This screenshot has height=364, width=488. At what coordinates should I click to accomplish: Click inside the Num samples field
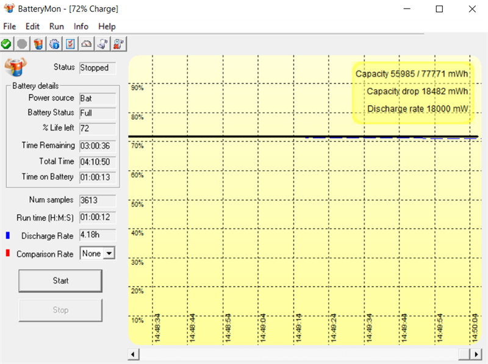(x=96, y=200)
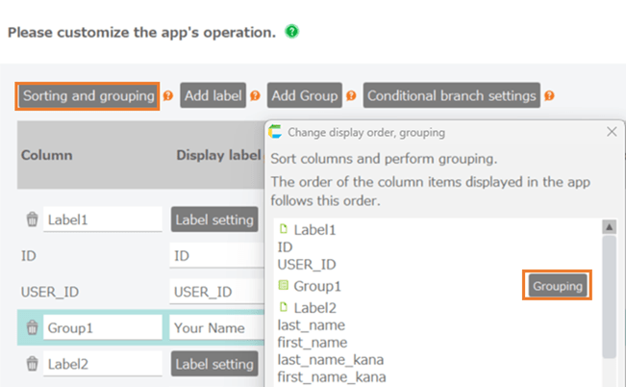Delete the Group1 row using trash icon
626x387 pixels.
click(32, 327)
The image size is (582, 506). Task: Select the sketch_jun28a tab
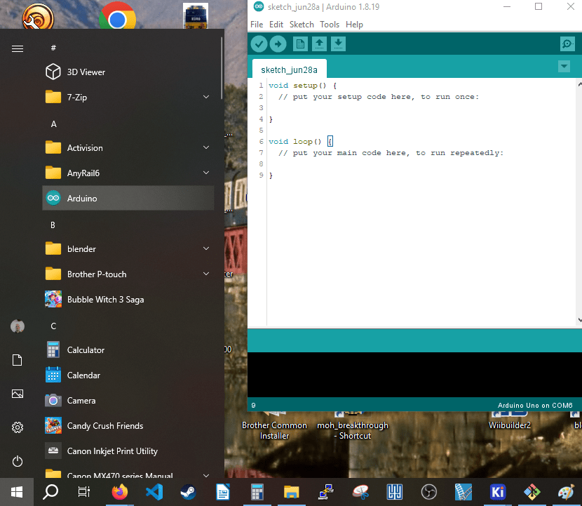289,69
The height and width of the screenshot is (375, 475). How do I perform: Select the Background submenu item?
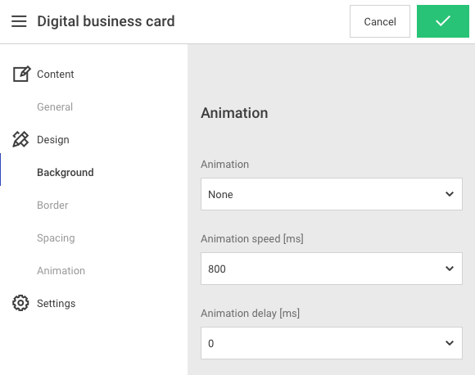pyautogui.click(x=66, y=173)
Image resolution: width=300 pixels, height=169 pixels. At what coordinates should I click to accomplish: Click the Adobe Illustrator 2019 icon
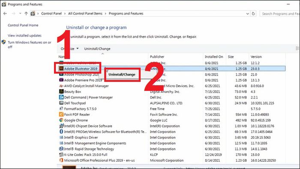[61, 68]
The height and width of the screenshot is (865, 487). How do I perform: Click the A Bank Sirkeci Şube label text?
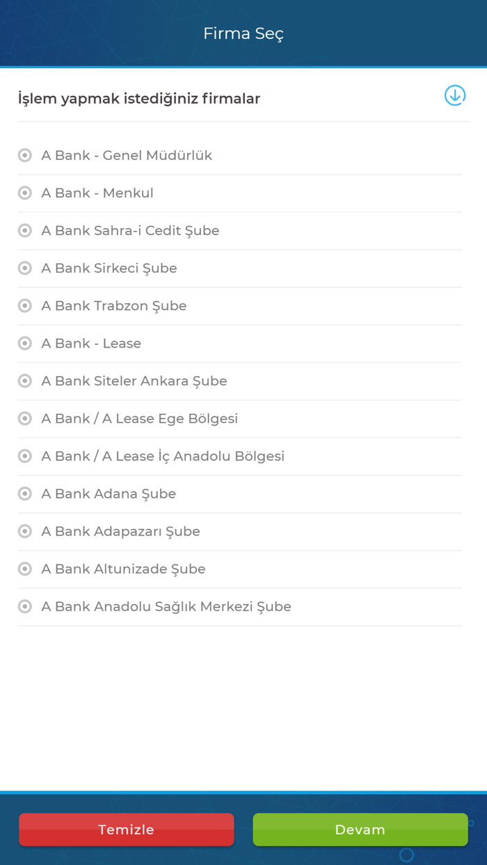(109, 268)
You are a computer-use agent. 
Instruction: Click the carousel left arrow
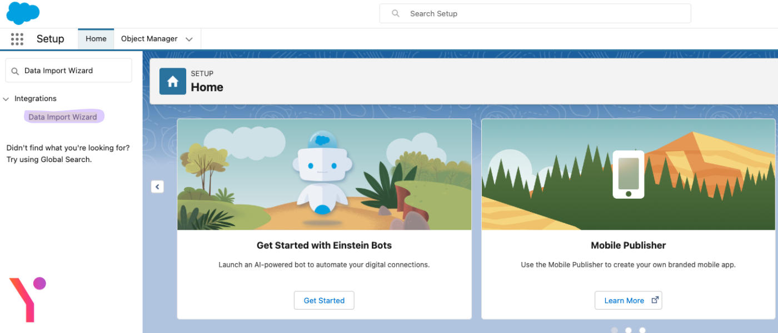(x=157, y=186)
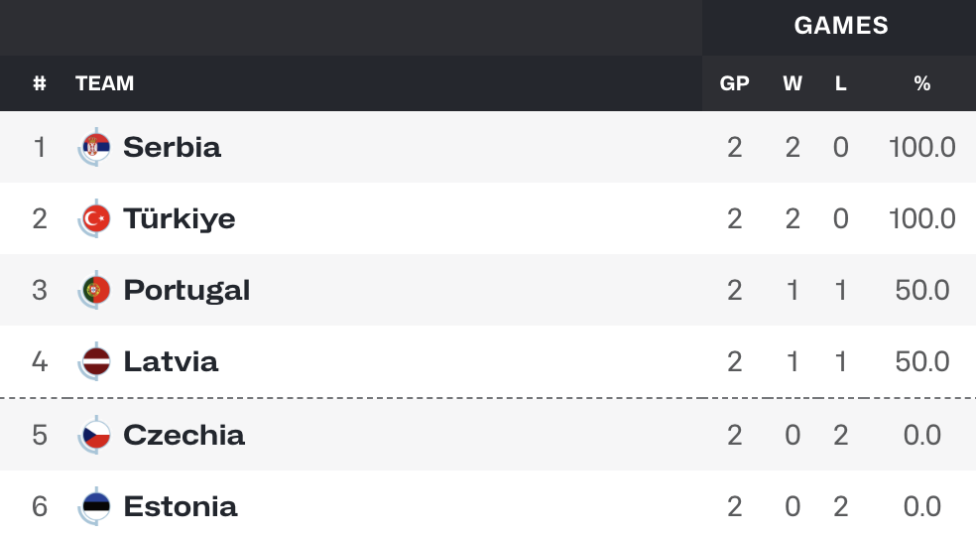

→ **GOAL OF THE EXERCISE**
Output the line that contains "The height and width of the screenshot is (865, 487)." and every subsequent line through the end of the entries, exactly as given, without pictures.

→ **RESPONSE AREA**
The height and width of the screenshot is (865, 487). How do I perform: Click the A Bank Sirkeci Şube label text?
(109, 268)
You are a computer-use agent. 
Instruction: Click the carousel left arrow
(x=157, y=186)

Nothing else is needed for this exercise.